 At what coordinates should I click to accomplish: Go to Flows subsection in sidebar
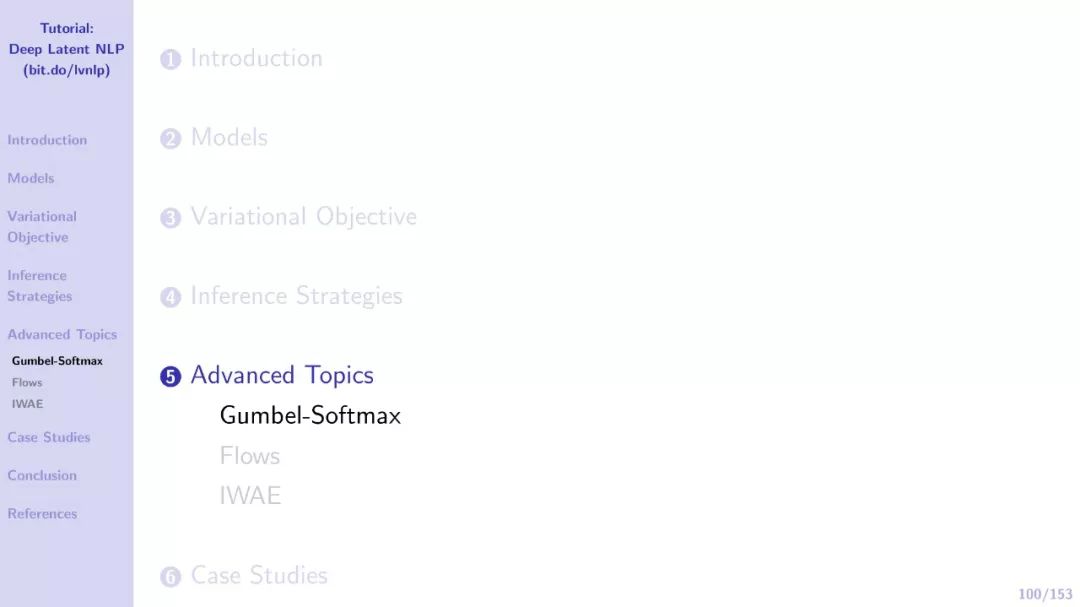tap(27, 383)
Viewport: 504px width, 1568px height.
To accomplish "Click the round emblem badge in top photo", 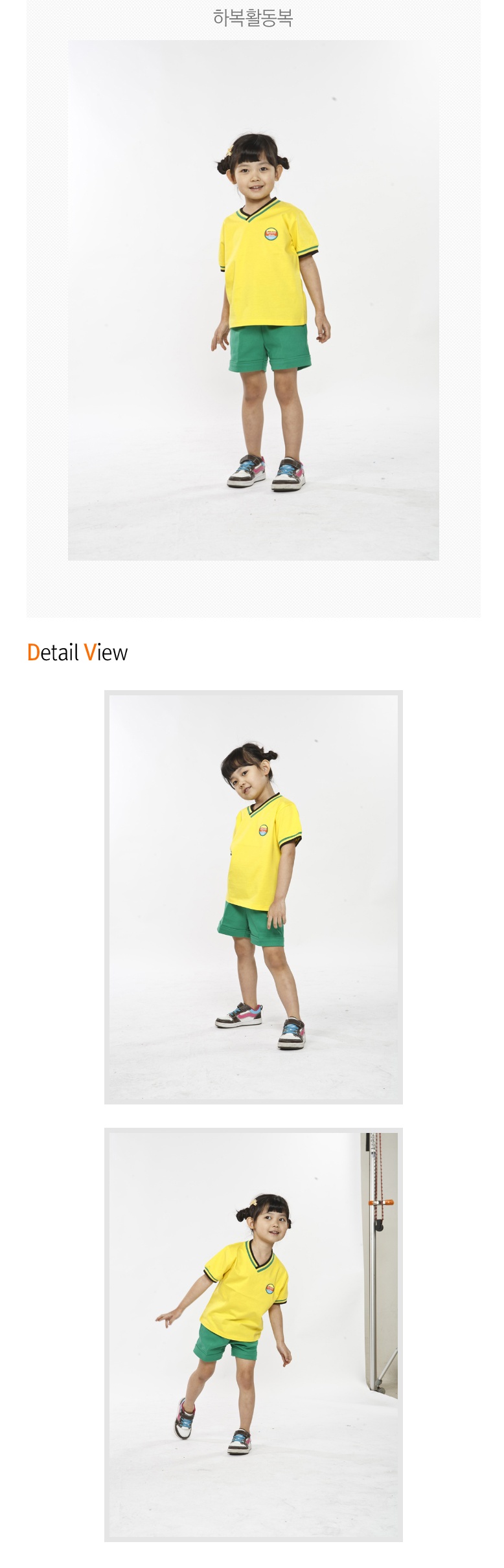I will pos(272,233).
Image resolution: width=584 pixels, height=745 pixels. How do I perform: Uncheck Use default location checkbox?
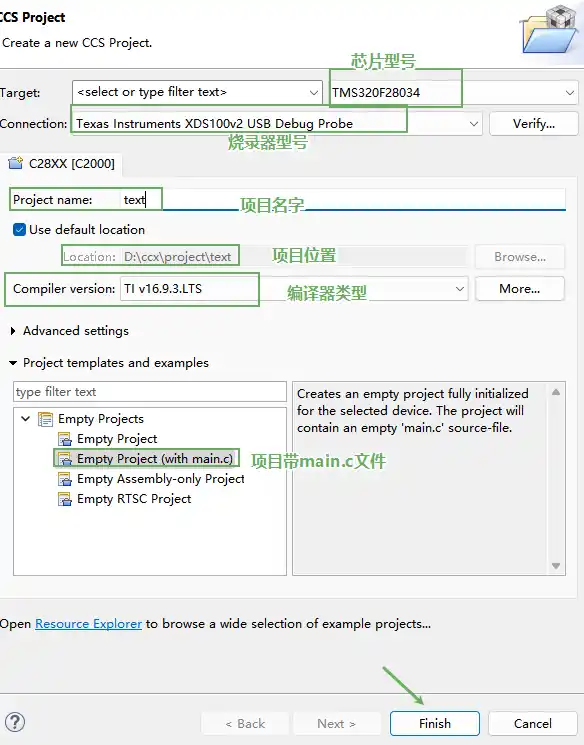click(19, 229)
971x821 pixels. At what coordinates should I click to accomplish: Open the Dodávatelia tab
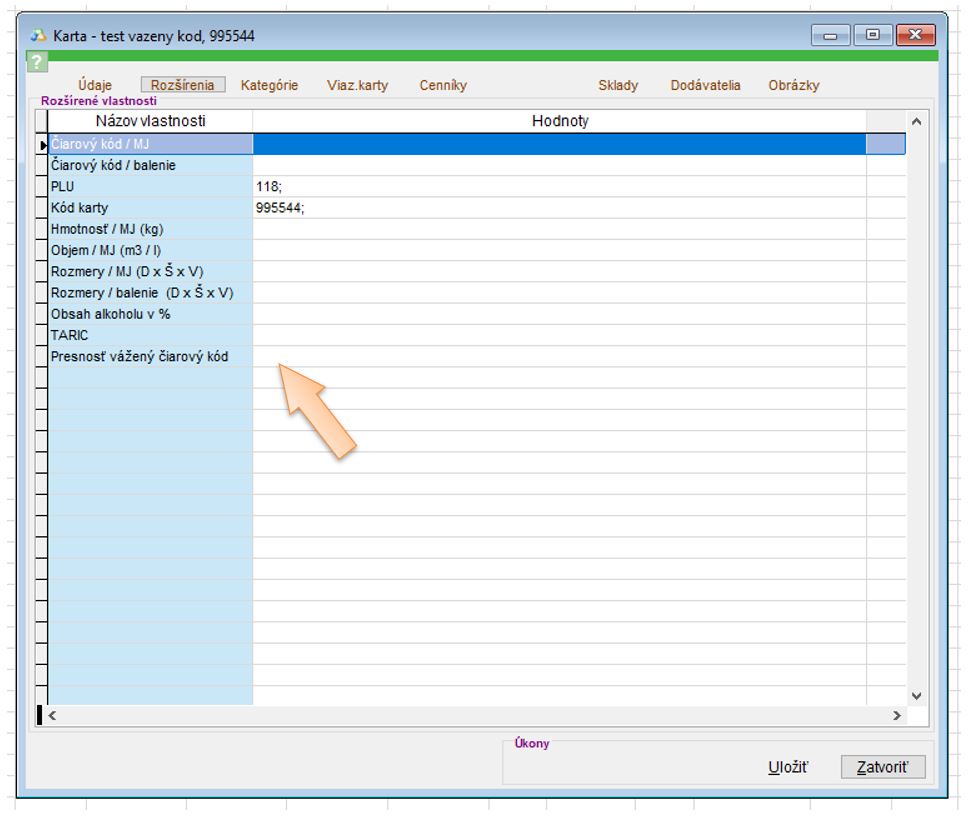click(x=705, y=85)
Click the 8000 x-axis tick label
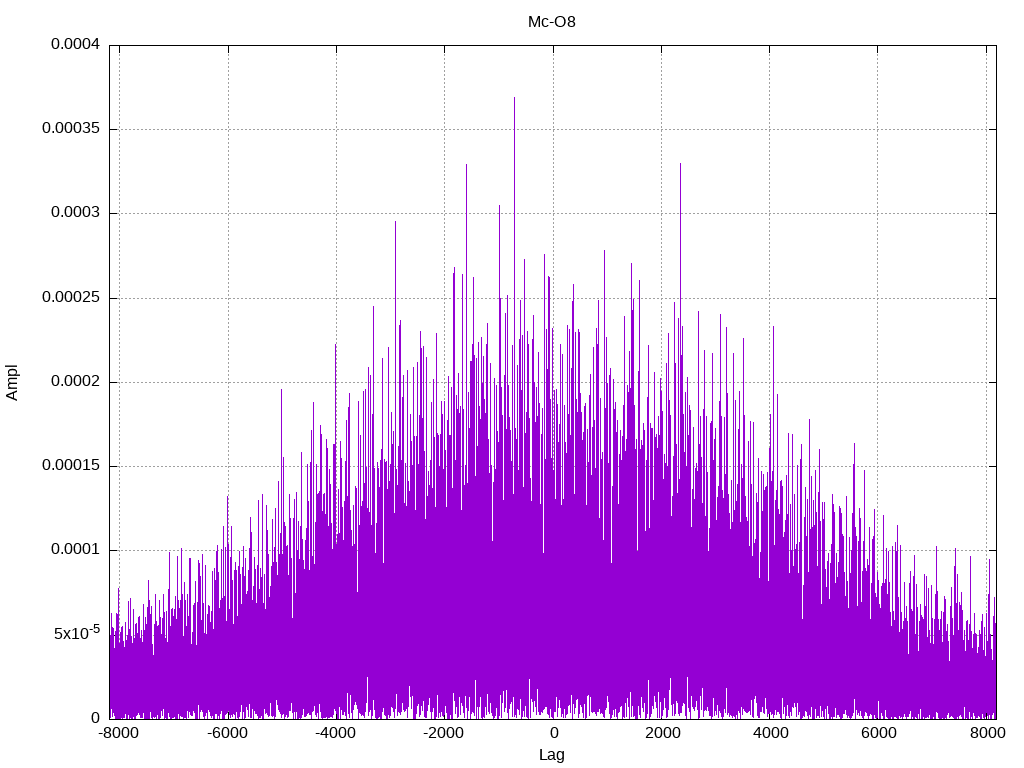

------------

(ACTIVITY):
Give again, word for word, each line from the one holding "Image resolution: width=584" through the end of the entries, and leave out any picture.

(YOUR SOLUTION):
Image resolution: width=584 pixels, height=745 pixels. How do I perform: Uncheck Use default location checkbox?
click(19, 229)
971x821 pixels. At what coordinates should I click to accomplish: Open the Dodávatelia tab
click(x=705, y=85)
Click the 8000 x-axis tick label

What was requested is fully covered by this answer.